El listado de las necesidades sin duda es más amplio al citado, y este se podrá leer en los capítulos dedicados a cada una de estas iniciativas. Sin embargo, en un rápido resumen se puede intuir que las luchas por desarrollar y mantener estos sonidos son enormes e invaluables. Por todo ello, este libro también es un homenaje a los hombres y mujeres que restan tiempo a sus vidas personales para pensar en otras y otros, y desde el medio resignificar una vida, hacer visible al invisible, y restituir el derecho a pertenecer a un mundo común.
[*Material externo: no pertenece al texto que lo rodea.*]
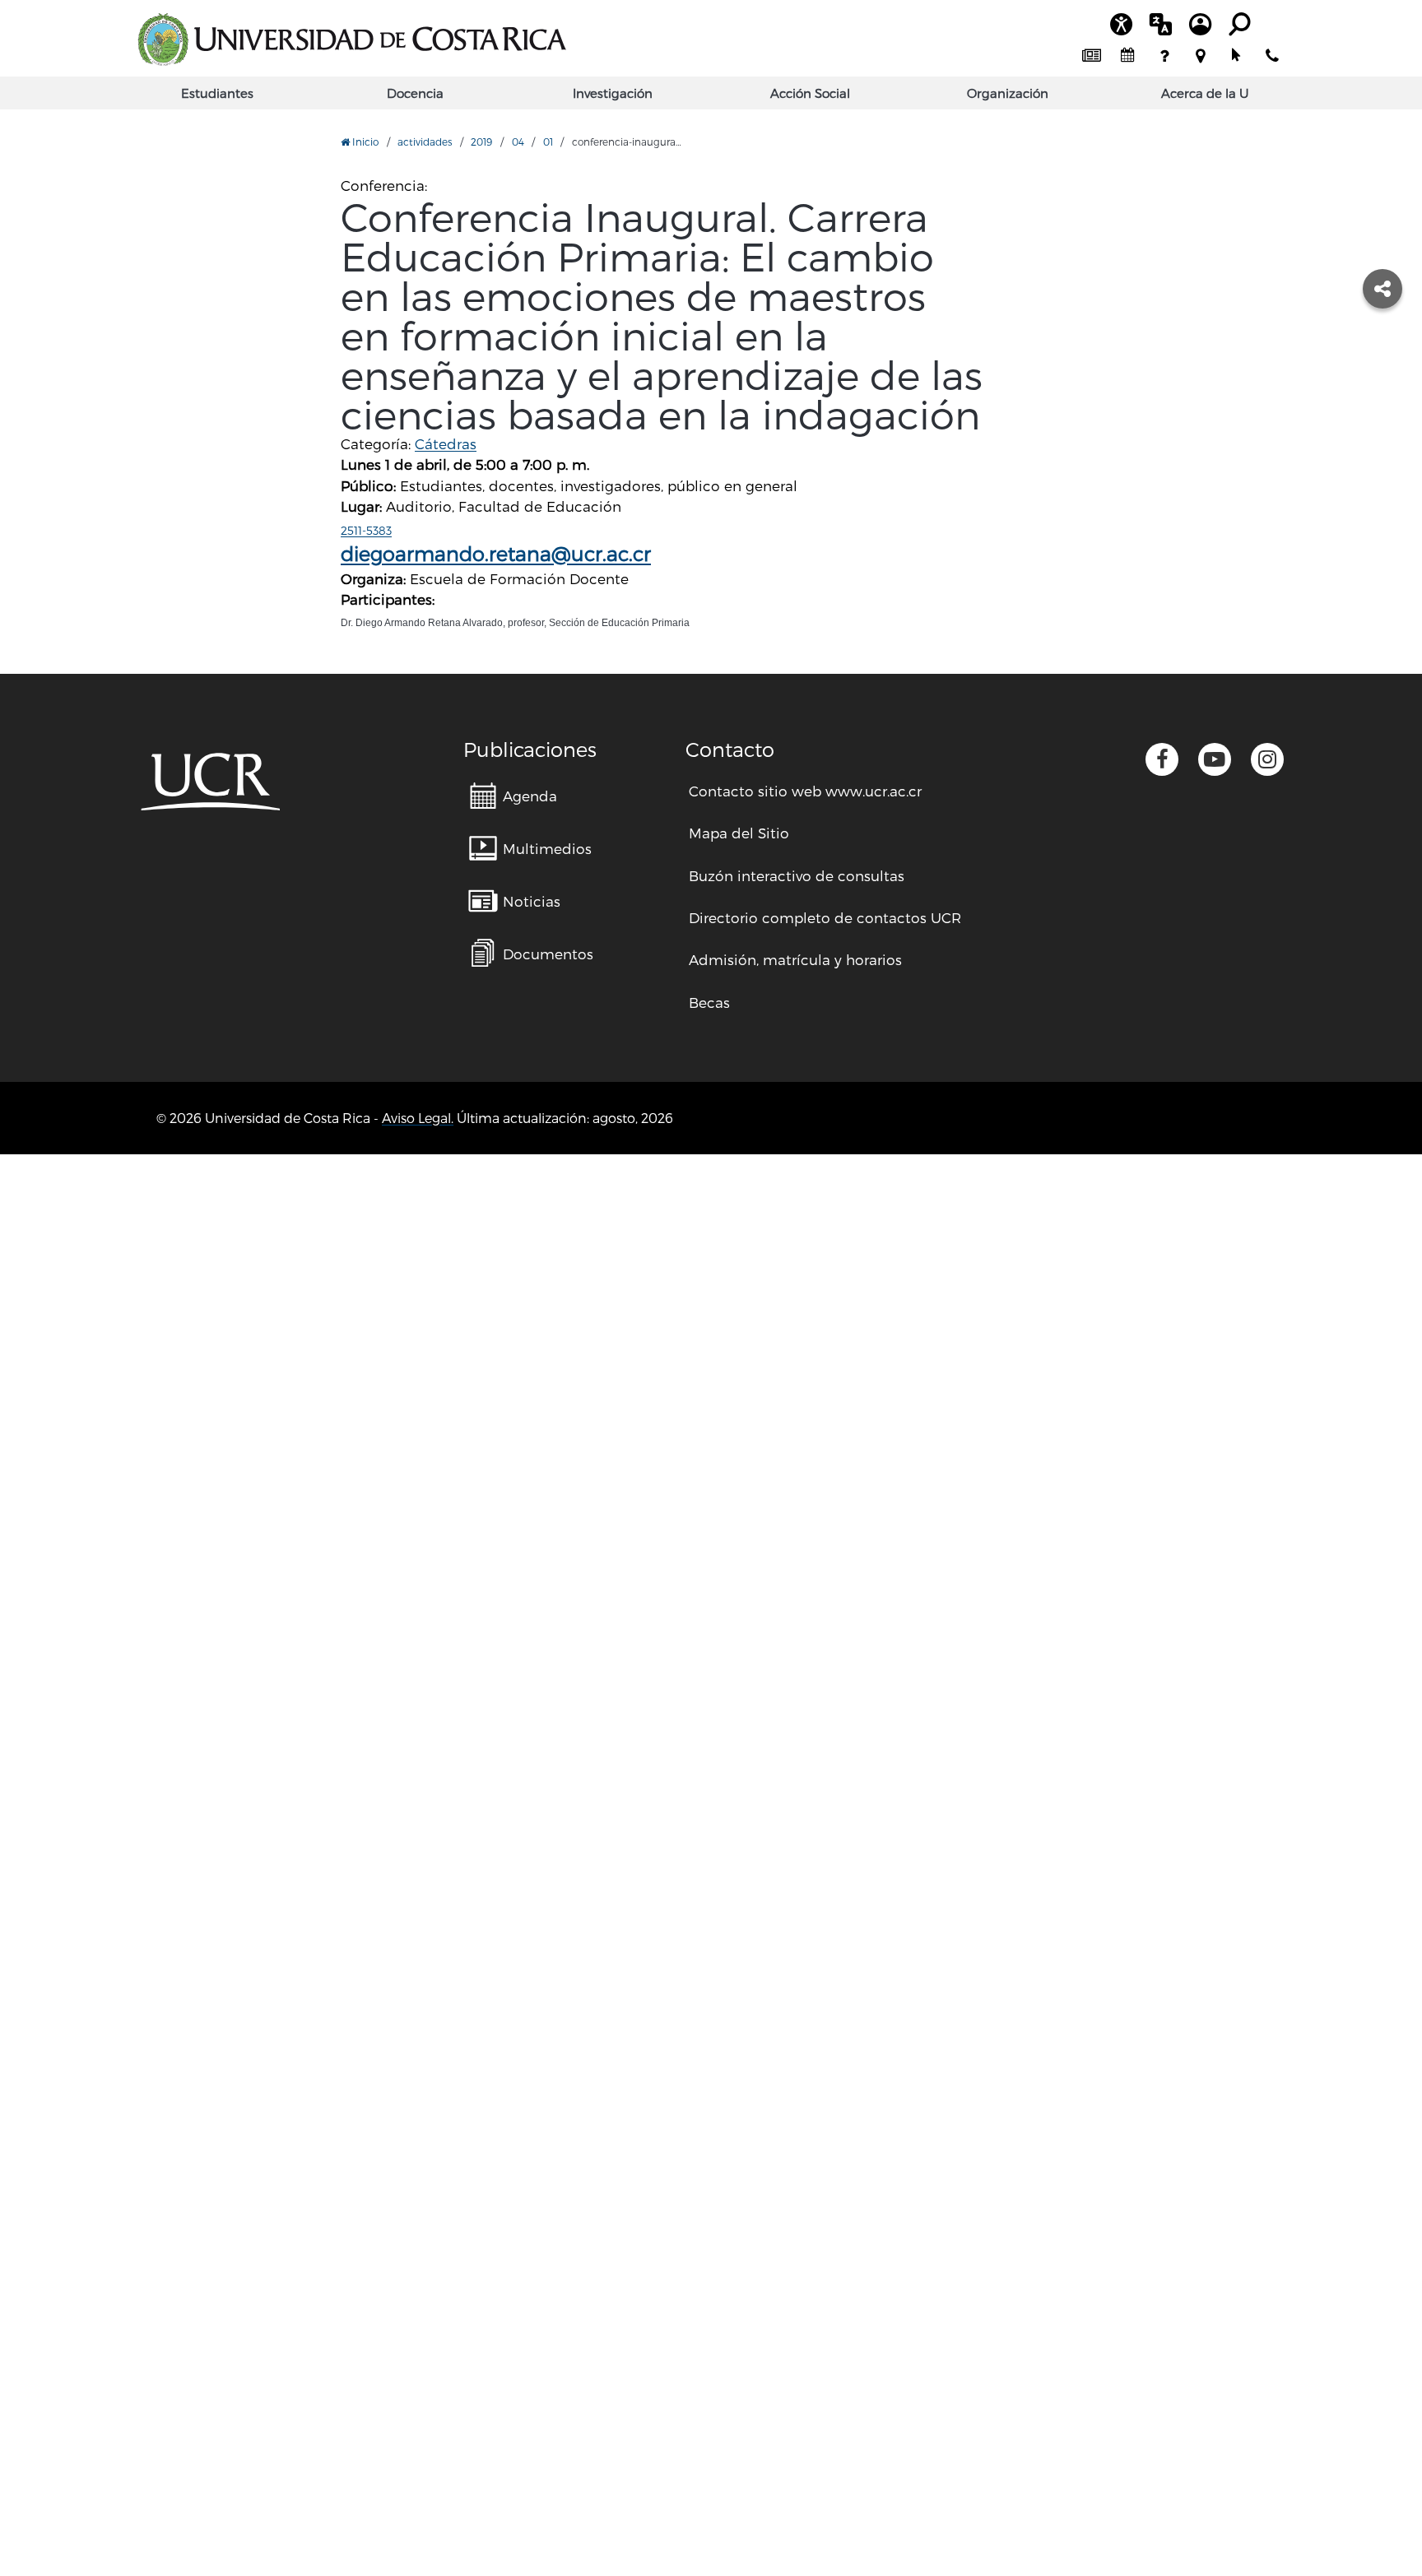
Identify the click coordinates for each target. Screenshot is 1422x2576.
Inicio (364, 141)
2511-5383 (366, 530)
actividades (424, 141)
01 (548, 141)
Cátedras (445, 443)
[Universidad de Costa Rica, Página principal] (351, 39)
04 (518, 141)
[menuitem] (1091, 56)
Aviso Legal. (417, 1118)
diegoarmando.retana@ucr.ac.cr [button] (496, 553)
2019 (481, 141)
5. De pacientes a comunicadores

De todos los sentidos que se le atribuyen a la radio, desde lo técnico a lo comunicacional, hay uno que tiene una relevancia particular para los medios abordados: ser un encuentro humano que se va fraguando al calor de las palabras, las voces y las presencias de quienes, precisamente, la sociedad ha apartado, silenciado y relegado. Sentados frente a frente, con los micrófonos entre las manos temblorosas, a la espera que la palabra brote del mutismo social y farmacológico, despojados de etiquetas y diagnósticos psiquiátricos, siendo sólo personas, lanzan a la esfera pública (radio e internet) sus propios decires, sus experiencias y sus puntos de vista con la certeza de que tienen algo importante que aportar al mundo. Esa es la poderosa alquimia que produce la radio: hablar y ser escuchados, dejar atrás el vendaval de palabras que el delirio escupe sin destinatario para construir, con otros y para otros, diálogos y conversaciones que comenzarán a formar parte del flujo discursivo socialmente reconocido.

La radio hace posible que las palabras de los locos tengan un lugar y que sean escuchadas, y que en su transcurrir vayan generando efectos de desestigmatización, visibilidad y puesta en valor de la condición de diferencia. En otras palabras, la radio habilita el tránsito de pacientes psiquiátricos socialmente afónicos y encapsulados en un diagnóstico a comunicadores que con libertad y creatividad toman los micrófonos para ejercer su derecho a la libre expresión y a la comunicación.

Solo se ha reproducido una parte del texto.